Algo raro está sucediendo aquí. Baste advertir que la televisión es, con gran diferencia, el principal medio de recreo para las gentes de todo el planeta sin distinción de edades, sexos o creencias religiosas. Tan abusiva llegó a ser la omnipresencia del aparato en los comedores y salas de estar del mundo entero que una organización -americana, por supuesto- promovió años atrás una especie de huelga de espectadores de una semana de duración.
Bajo el atrayente lema: Apaga la tele y enciende la vida, aquella logia universal de enemigos de los rayos catódicos llamó al pueblo a desconectarse del cordón umbilical que los unía -y sigue uniendo- a la casa desde la que el profesor Jordi González y la doctora Esteban imparten doctrina. Argüían los miembros de TV TurnOff Network, impulsores de aquel singular paro de televidentes, que la televisión engorda, disuade de la lectura, atonta a los niños y embrutece a la familia. Sobra decir que, pese a tan excelentes razonamientos, el éxito de la iniciativa fue más bien limitado.
Verdad es que no todos están de acuerdo con esta visión francamente negativa de la tele. Groucho Marx, por ejemplo, solía ensalzar las virtudes pedagógicas del medio citando su experiencia personal. "Cuando alguien enciende la televisión en mi casa", explicaba el cómico, "yo me voy inmediatamente al cuarto de al lado a leer un buen libro". Decía Marx que así fue cómo adquirió su no pequeña cultura.

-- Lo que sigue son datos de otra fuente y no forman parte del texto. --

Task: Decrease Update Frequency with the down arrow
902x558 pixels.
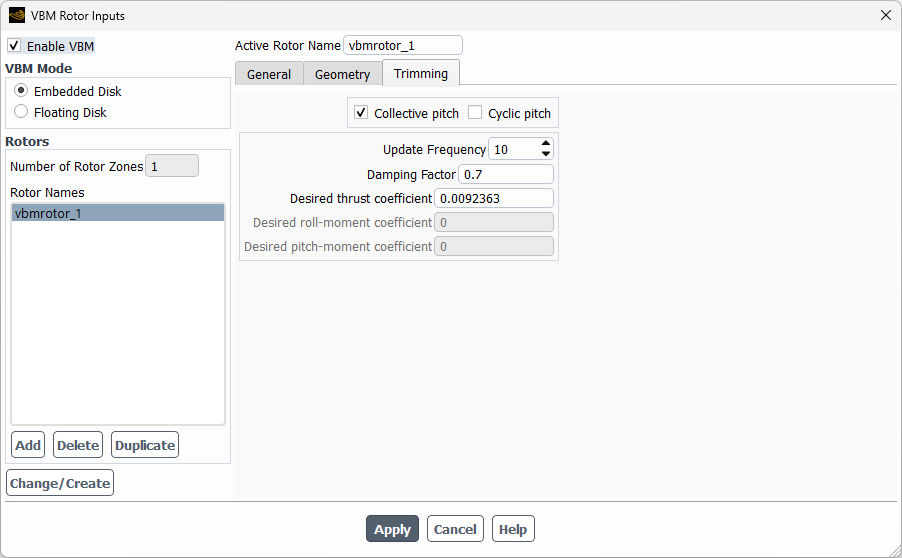Action: 546,154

En la misma línea, el filósofo Gustavo Bueno ha encarecido también los valores igualitarios y democráticos de la llamada telebasura. Basándose en un programa de tan multitudinario éxito como Gran Hermano, Bueno advertía que los políticos "comprobaron que varios jóvenes metidos en una casa y sin hacer nada eran seguidos por millones de personas. Y entonces se dijeron: "igual que nosotros".
Ninguna de estas prédicas a favor o en contra de la tele parecen haber interesado gran cosa en Galicia. Extravagantes como somos en tantos aspectos, los gallegos seguimos ocupando un año sí y otro también el último lugar entre todos los reinos autónomos de España por la cuota diaria de televisión que nos echamos a los ojos.
Ni la lluvia, ni el frío, ni la avanzada edad consiguen que nos sentemos como está mandado frente a la pequeña pantalla en la que tantos viven virtualmente su existencia. Lástima que tampoco aprovechemos la ocasión, como Marx, para leer un buen libro.